Nous sommes en 2039 en Occident, une douzaine d’années après les guerres du Réveil opposant nations européennes et pays islamistes, gagnées par les premières et aboutissant à la désislamisation de l’Europe. L’Amérique forme désormais une Union des Etats bibliques peuplée de bigots obèses, dont la Californie et New York se sont séparés. Pour l’essentiel, le pouvoir mondial se partage entre des entités techno-économiques le plus souvent mafieuses, qui s’affrontent au moyen d’armes de plus en plus sophistiquées. Autant dire que la vie humaine n’y a guère plus de poids que l’ombre d’une plume d’angelot. Sombre vision. Aussi noire que le nuage flottant en permanence, à en croire une ex-petite amie de Georges Panchard, à l’aplomb de la fine silhouette du singulier auteur de Forteresse.

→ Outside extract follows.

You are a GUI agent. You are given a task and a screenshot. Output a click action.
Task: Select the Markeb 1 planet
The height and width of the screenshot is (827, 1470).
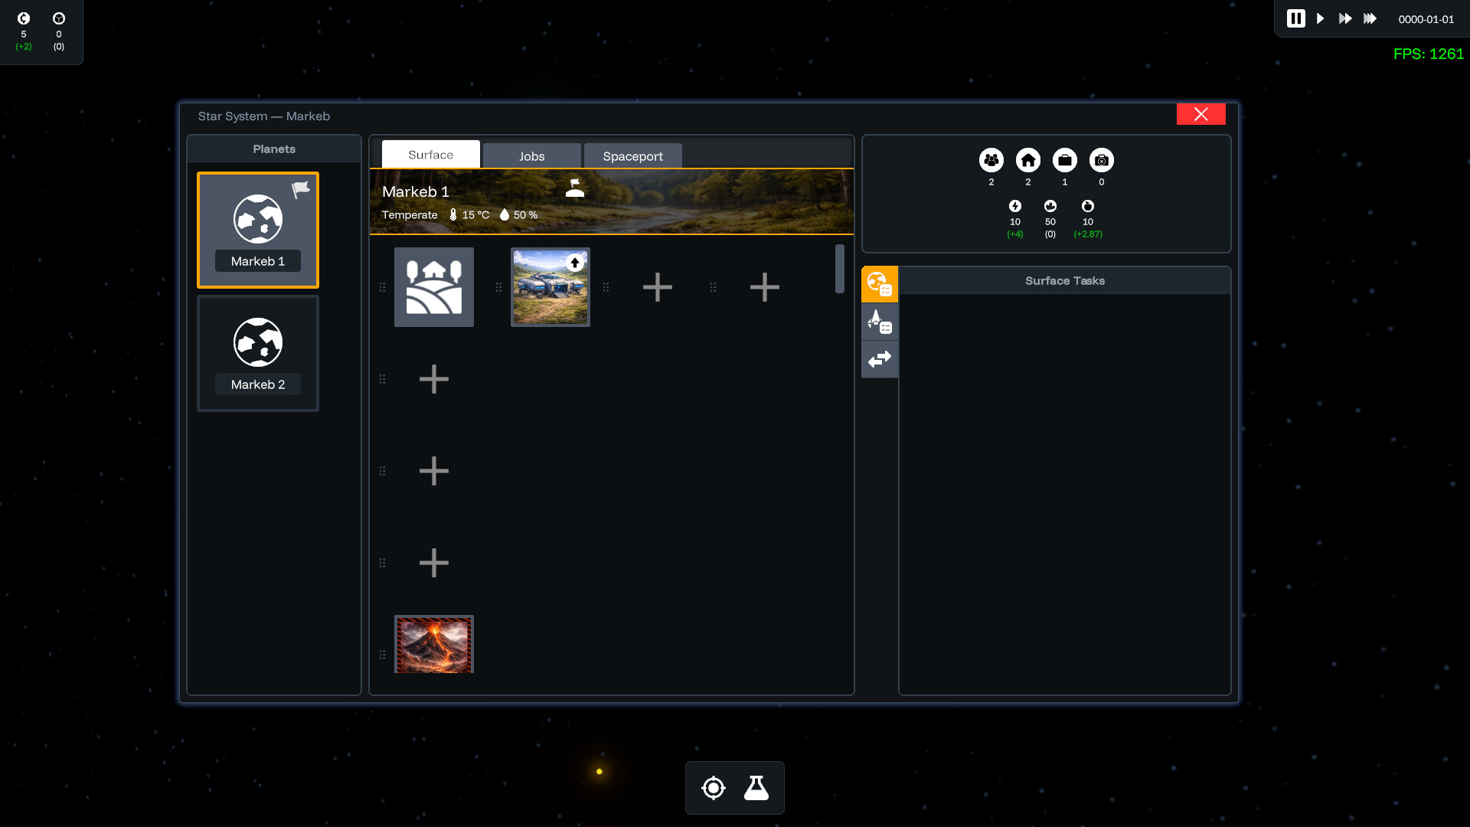[x=257, y=229]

“La fonction de l’écrivain de science fiction n’est pas de prédire mais d’imaginer”, déclare ce quinquagénaire à la voix et à la dégaine plutôt juvéniles, qui dit avoir mal vécu son adolescence (“le type du fils unique qui s’emm...”) et trouva cependant de quoi s’”éclater”dans les romans de science fiction de Van Vogt, premier d’une longue série relancée plus tard par William Gibson et dominée aujourd’hui par un Iain M. Banks. C’est cependant dans les “strips” de La Tribune de Lausanne, durant son enfance pulliérane, qu’il trouva en Guy l’éclair son premier héros...

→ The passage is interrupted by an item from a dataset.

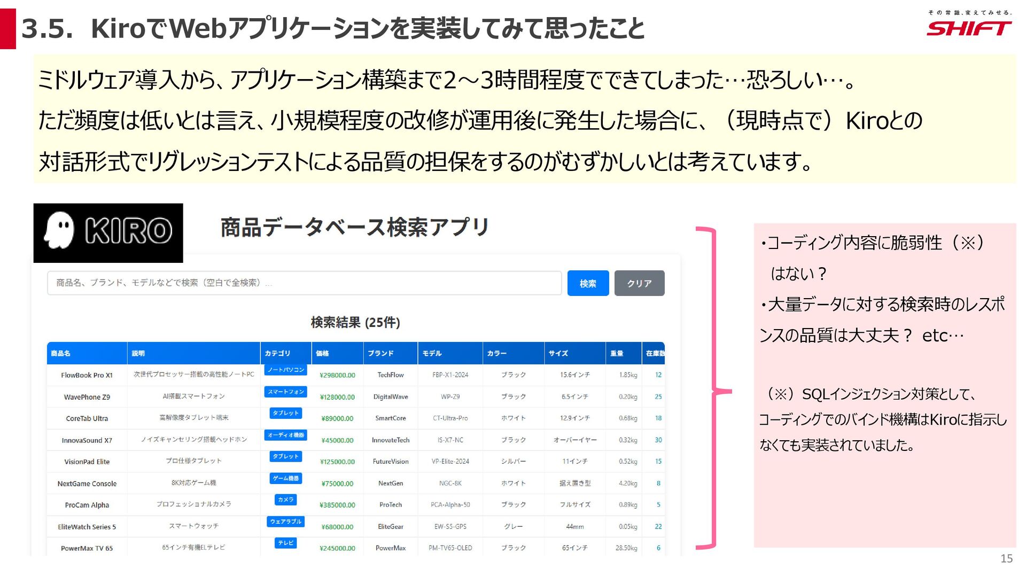Click the ゲーム機器 category badge

pyautogui.click(x=286, y=478)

“Question littérature, je suis un véritable inculte”, précise Georges Panchard, longtemps empêché de s’atteler à un roman par manque de confiance en soi… mais qui pourrait en remonter aujourd’hui, du point de vue de l’art de la narration, de la construction polyphonique, de la psychologie, de l’intelligence thématique et de l’écriture, à une kyrielle d’écrivains ou prétendus tels.

Venu à l’écriture après son bac, le Fribourgeois, lancé dans de sages études de droit, se fait connaître et estimer du milieu SF par le truchement de huit nouvelles, dont la dernière (Comme une fumée) a paru dans la revue Galaxie de décembre 2004. C’est donc un auteur déjà “repéré” qui va enthousiasmer, avec son premier roman, écrit en sept ans, le “pape” de l’édition française de SF Gérard Klein. La chose est d’autant plus exceptionnelle que le patron de la prestigieuse collection Ailleurs et Demain (où ont paru les maîtres américains du genre, de Philip K. Dick à Frank Herbert) n’a plus fait place à un seul francophone après Le jeu du monde de Michel Jeury, en 1985 !

Le thème de la mémoire - la mémoire manipulée, altérée et transformant le rapport de l’homme avec son environnement et sa destinée -, déjà présent dans les nouvelles de Georges Panchard, détermine la construction de Forteresse, qui a requis la minutie et l’ingéniosité d’un horloger. “Les horlogers parlent de niveaux de complication pour chaque supplément au mécanisme de base. La plus sophistiquée est actuellement à sept complications, si je suis bien renseigné. C’est dans cet esprit que j’ai travaillé, tout en laissant évidemment une part à l’impondérable, à la vie et au rêve sous les étoiles, mais aussi à l’erreur possible de tel ou tel personnage”.

S’il se défend de transmettre un “message”, l’auteur de Forteresse n’en distille pas moins des idées et des opinions, dont les plus virulentes visent la régression bigote de l’Amérique et, en Europe, l’ère de la “Correction politique”, qu’un des personnages qualifie de “fascisme des bons sentiments”. Or le romancier ne pense pas autrement: “Je suis consterné, en tant que citoyen, par l’évolution et les conséquences du politiquement correct, qui nous fait subir un véritable terrorisme intellectuel”.

En ce qui concerne la vraisemblance et le délai de réalisation de l’univers high-tech dans lequel ses personnages nous entraînent, aux limites du passe-muraille quantique et de la notion même d’humanité et d’individualité, Georges Panchard se borne à estimer que “rien n’est impossible”. Constatant les retombées du 11 septembre, il a même été tenté de rapprocher encore l’échéance de ce futur dominé, rassurons-nous, par l’ombre un brin parano de son petit nuage noir personnel...

Georges Panchard. Forteresse. Laffont, coll. Ailleurs et demain.